§ Exercise directions: The answer must consist solely of the lines from the one containing "Instruction: Click the" through the last line of the records, set down exactly and without any pictures.
BEGIN Data extract
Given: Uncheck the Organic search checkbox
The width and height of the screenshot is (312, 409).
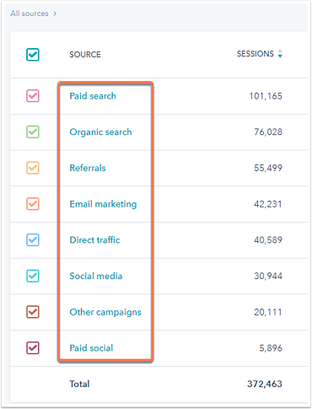Looking at the screenshot, I should [x=33, y=132].
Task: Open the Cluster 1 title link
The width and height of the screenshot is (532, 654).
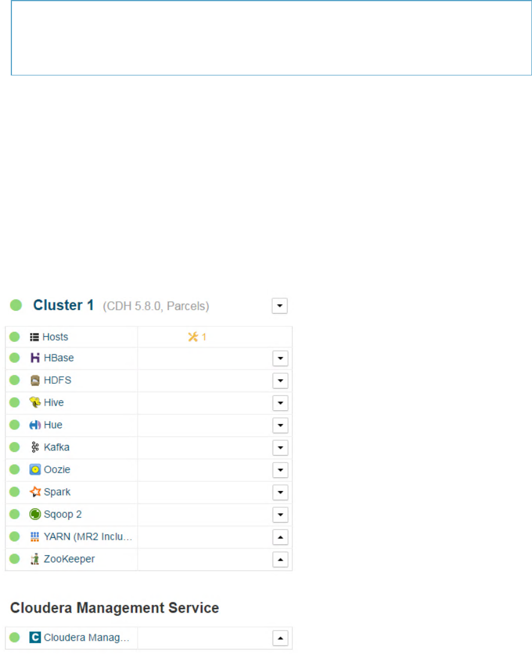Action: [x=64, y=305]
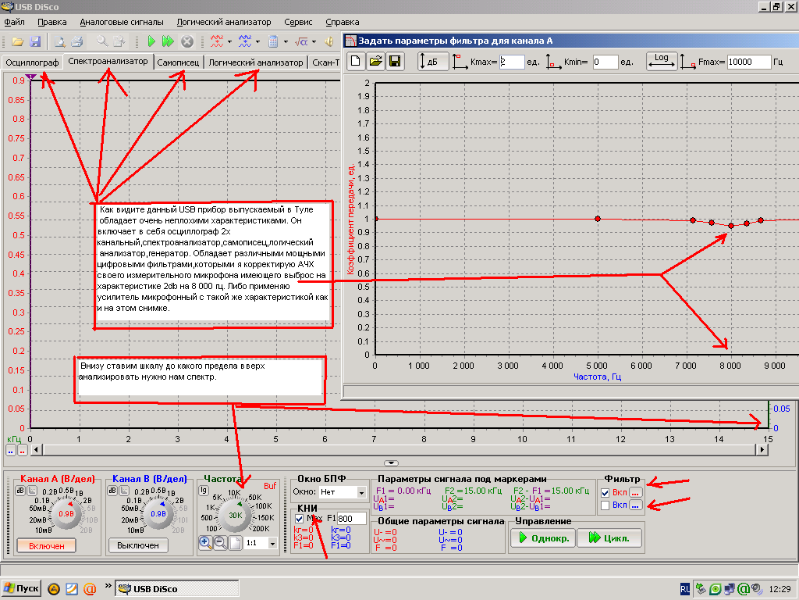Image resolution: width=799 pixels, height=600 pixels.
Task: Click the single-run green play toolbar icon
Action: 152,41
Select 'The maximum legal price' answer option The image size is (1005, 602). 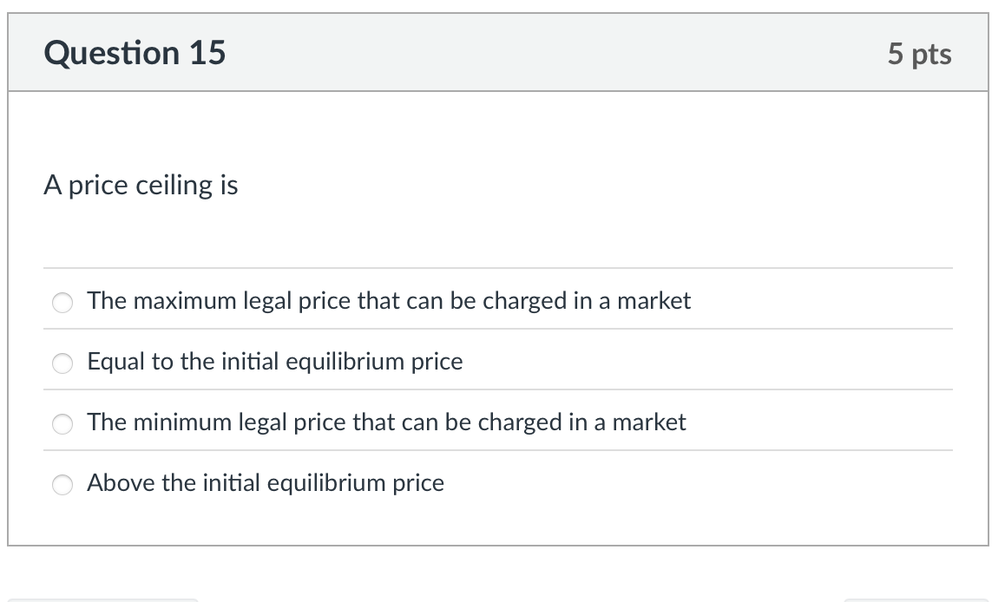[x=389, y=301]
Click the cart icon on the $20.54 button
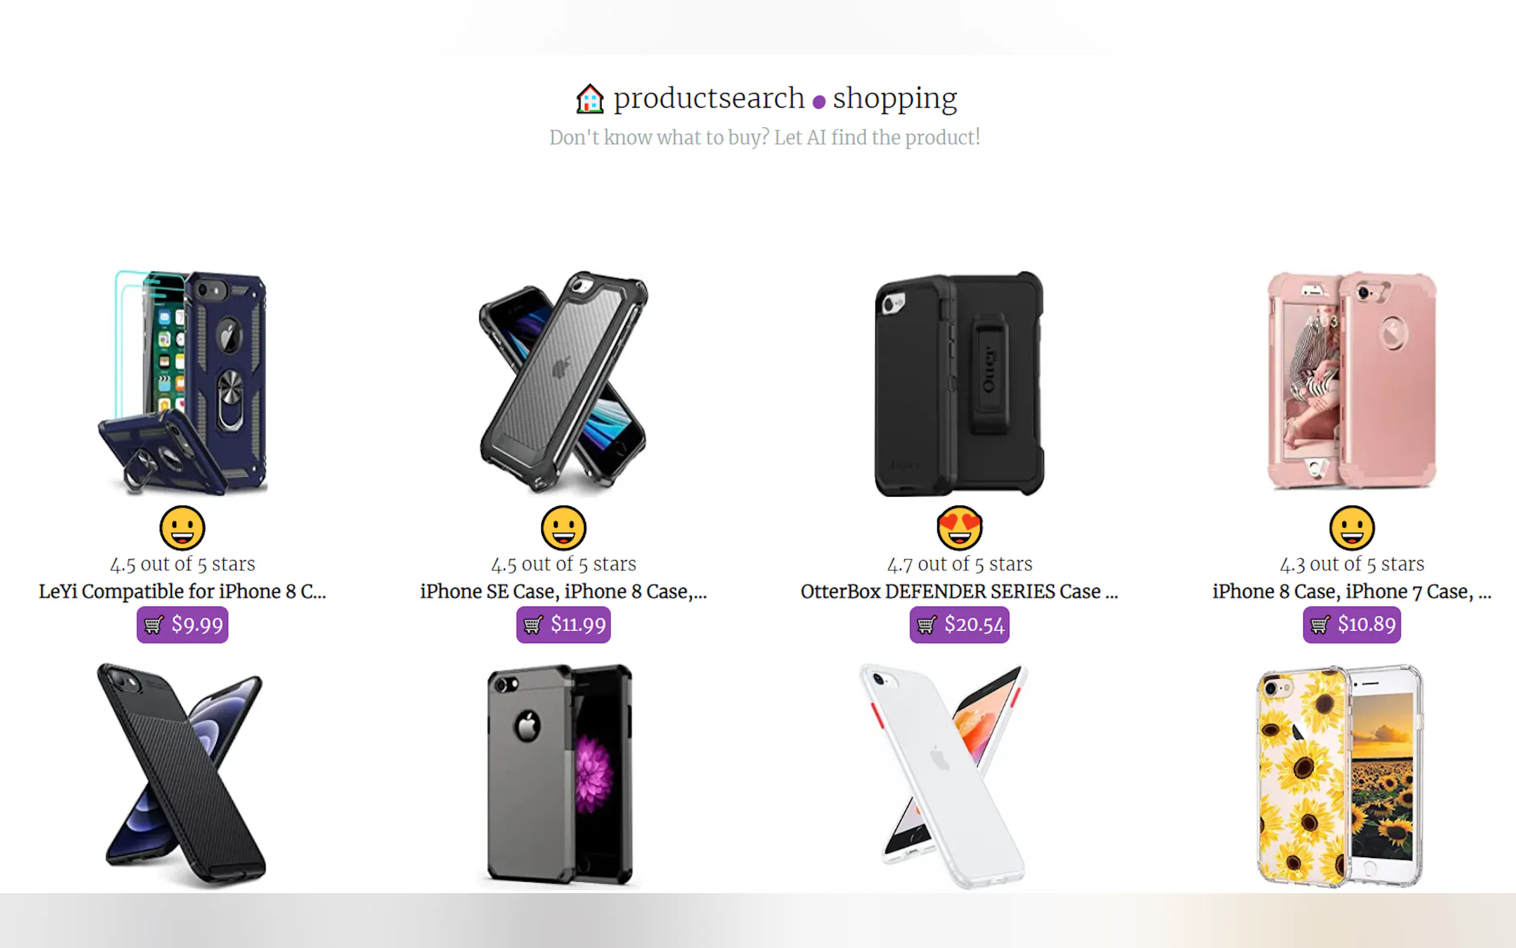 click(x=926, y=625)
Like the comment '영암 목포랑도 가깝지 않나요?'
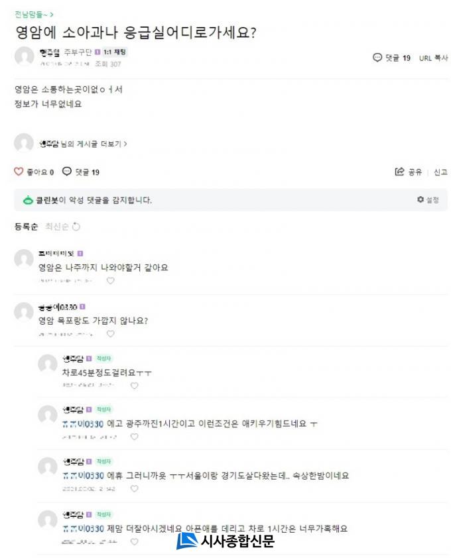This screenshot has width=451, height=558. 111,333
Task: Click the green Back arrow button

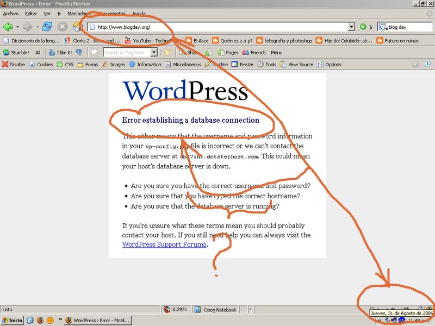Action: pyautogui.click(x=8, y=27)
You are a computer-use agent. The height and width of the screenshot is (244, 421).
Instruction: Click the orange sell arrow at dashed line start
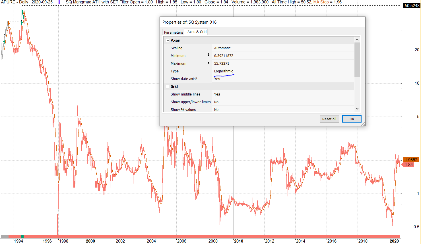(9, 23)
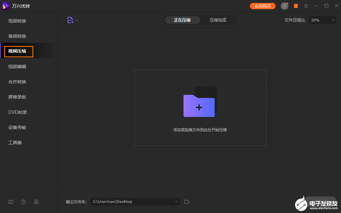Open the hamburger menu icon

[x=306, y=6]
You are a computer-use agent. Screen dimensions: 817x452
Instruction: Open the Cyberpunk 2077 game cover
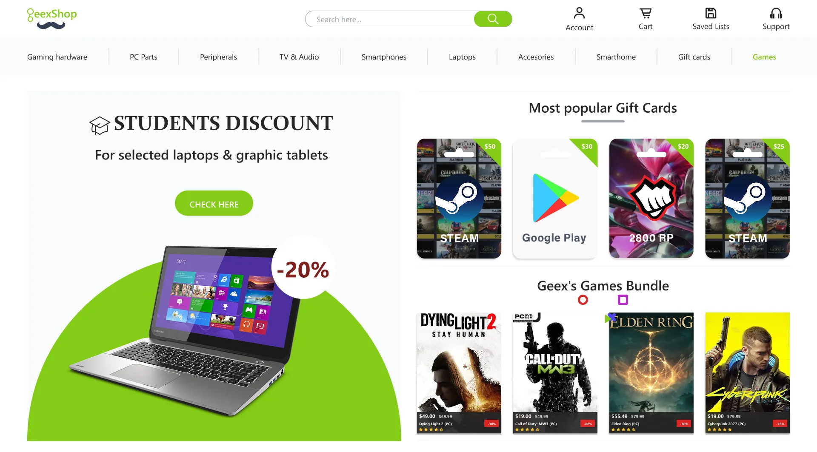pyautogui.click(x=748, y=373)
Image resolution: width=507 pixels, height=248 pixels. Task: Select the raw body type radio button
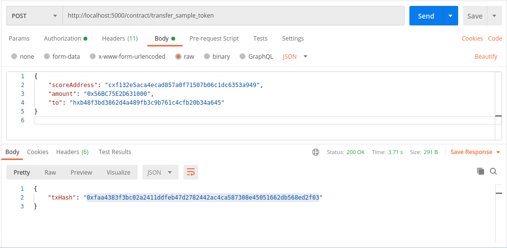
END Data extract
§ Exercise response:
Instruction: Click the orange sell arrow at dashed line start
(9, 23)
Open the hamburger menu icon

[x=306, y=6]
You are a computer-use agent. Screen dimensions: 817x452
Instruction: Open the Cyberpunk 2077 game cover
pyautogui.click(x=748, y=373)
Image resolution: width=507 pixels, height=248 pixels. Task: Select the raw body type radio button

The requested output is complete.